▶ **Written request**: Render every line of the records below as a numbered list, leaving out the blank lines.

▶ **Provided data**:

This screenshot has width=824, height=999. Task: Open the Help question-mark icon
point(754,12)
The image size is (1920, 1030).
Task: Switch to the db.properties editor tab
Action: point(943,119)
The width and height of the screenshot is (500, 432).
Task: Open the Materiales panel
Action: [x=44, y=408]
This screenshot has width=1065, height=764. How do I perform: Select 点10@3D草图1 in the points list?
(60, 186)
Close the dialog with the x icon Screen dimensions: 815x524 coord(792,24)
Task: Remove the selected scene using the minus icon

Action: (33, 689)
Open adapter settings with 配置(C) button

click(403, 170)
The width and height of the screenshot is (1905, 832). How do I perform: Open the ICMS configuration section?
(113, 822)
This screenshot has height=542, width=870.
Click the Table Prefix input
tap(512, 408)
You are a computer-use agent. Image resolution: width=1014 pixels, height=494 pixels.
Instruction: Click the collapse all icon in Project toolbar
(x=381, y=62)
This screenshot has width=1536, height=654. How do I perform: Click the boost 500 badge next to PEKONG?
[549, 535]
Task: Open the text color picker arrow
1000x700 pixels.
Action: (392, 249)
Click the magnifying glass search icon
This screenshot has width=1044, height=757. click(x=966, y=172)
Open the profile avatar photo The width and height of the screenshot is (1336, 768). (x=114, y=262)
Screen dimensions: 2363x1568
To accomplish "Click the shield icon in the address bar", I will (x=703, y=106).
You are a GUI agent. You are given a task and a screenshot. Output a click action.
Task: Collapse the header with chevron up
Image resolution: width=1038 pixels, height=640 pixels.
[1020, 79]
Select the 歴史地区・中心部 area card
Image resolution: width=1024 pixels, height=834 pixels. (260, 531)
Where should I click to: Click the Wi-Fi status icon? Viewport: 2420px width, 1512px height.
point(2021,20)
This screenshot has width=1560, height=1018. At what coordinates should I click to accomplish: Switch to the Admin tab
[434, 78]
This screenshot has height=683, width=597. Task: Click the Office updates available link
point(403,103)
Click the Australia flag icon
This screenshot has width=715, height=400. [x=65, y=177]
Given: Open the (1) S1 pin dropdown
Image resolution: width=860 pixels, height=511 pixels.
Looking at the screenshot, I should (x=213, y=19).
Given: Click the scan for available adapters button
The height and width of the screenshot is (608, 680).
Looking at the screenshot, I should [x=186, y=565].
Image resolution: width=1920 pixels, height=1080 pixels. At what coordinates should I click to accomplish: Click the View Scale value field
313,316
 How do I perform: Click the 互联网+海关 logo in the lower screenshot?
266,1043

▶ **Right answer**:
1. This screenshot has width=824, height=999. Task: Open the Help question-mark icon
2. point(754,12)
3. The image size is (1920, 1030).
4. Task: Switch to the db.properties editor tab
5. Action: point(943,119)
6. The width and height of the screenshot is (500, 432).
7. Task: Open the Materiales panel
8. Action: [x=44, y=408]
9. This screenshot has width=1065, height=764. How do I perform: Select 点10@3D草图1 in the points list?
10. (60, 186)
11. Close the dialog with the x icon Screen dimensions: 815x524 coord(792,24)
12. Task: Remove the selected scene using the minus icon
13. Action: (33, 689)
14. Open adapter settings with 配置(C) button
15. click(403, 170)
16. The width and height of the screenshot is (1905, 832). How do I perform: Open the ICMS configuration section?
17. (113, 822)
18. This screenshot has height=542, width=870.
19. Click the Table Prefix input
20. tap(512, 408)
21. You are a computer-use agent. Image resolution: width=1014 pixels, height=494 pixels.
22. Instruction: Click the collapse all icon in Project toolbar
23. (x=381, y=62)
24. This screenshot has width=1536, height=654. How do I perform: Click the boost 500 badge next to PEKONG?
25. [549, 535]
26. Task: Open the text color picker arrow
27. 1000x700 pixels.
28. Action: (392, 249)
29. Click the magnifying glass search icon
30. This screenshot has width=1044, height=757. click(x=966, y=172)
31. Open the profile avatar photo The width and height of the screenshot is (1336, 768). (x=114, y=262)
32. Screen dimensions: 2363x1568
33. To accomplish "Click the shield icon in the address bar", I will (x=703, y=106).
34. You are a GUI agent. You are given a task and a screenshot. Output a click action.
35. Task: Collapse the header with chevron up
36. Image resolution: width=1038 pixels, height=640 pixels.
37. [1020, 79]
38. Select the 歴史地区・中心部 area card
39. Image resolution: width=1024 pixels, height=834 pixels. (260, 531)
40. Where should I click to: Click the Wi-Fi status icon? Viewport: 2420px width, 1512px height.
41. point(2021,20)
42. This screenshot has width=1560, height=1018. At what coordinates should I click to accomplish: Switch to the Admin tab
43. [434, 78]
44. This screenshot has height=683, width=597. Task: Click the Office updates available link
45. point(403,103)
46. Click the Australia flag icon
47. This screenshot has width=715, height=400. [x=65, y=177]
48. Given: Open the (1) S1 pin dropdown
49. Image resolution: width=860 pixels, height=511 pixels.
50. Looking at the screenshot, I should (x=213, y=19).
51. Given: Click the scan for available adapters button
52. The height and width of the screenshot is (608, 680).
53. Looking at the screenshot, I should [x=186, y=565].
54. Image resolution: width=1920 pixels, height=1080 pixels. At what coordinates should I click to accomplish: Click the View Scale value field
55. 313,316
56.  How do I perform: Click the 互联网+海关 logo in the lower screenshot?
57. 266,1043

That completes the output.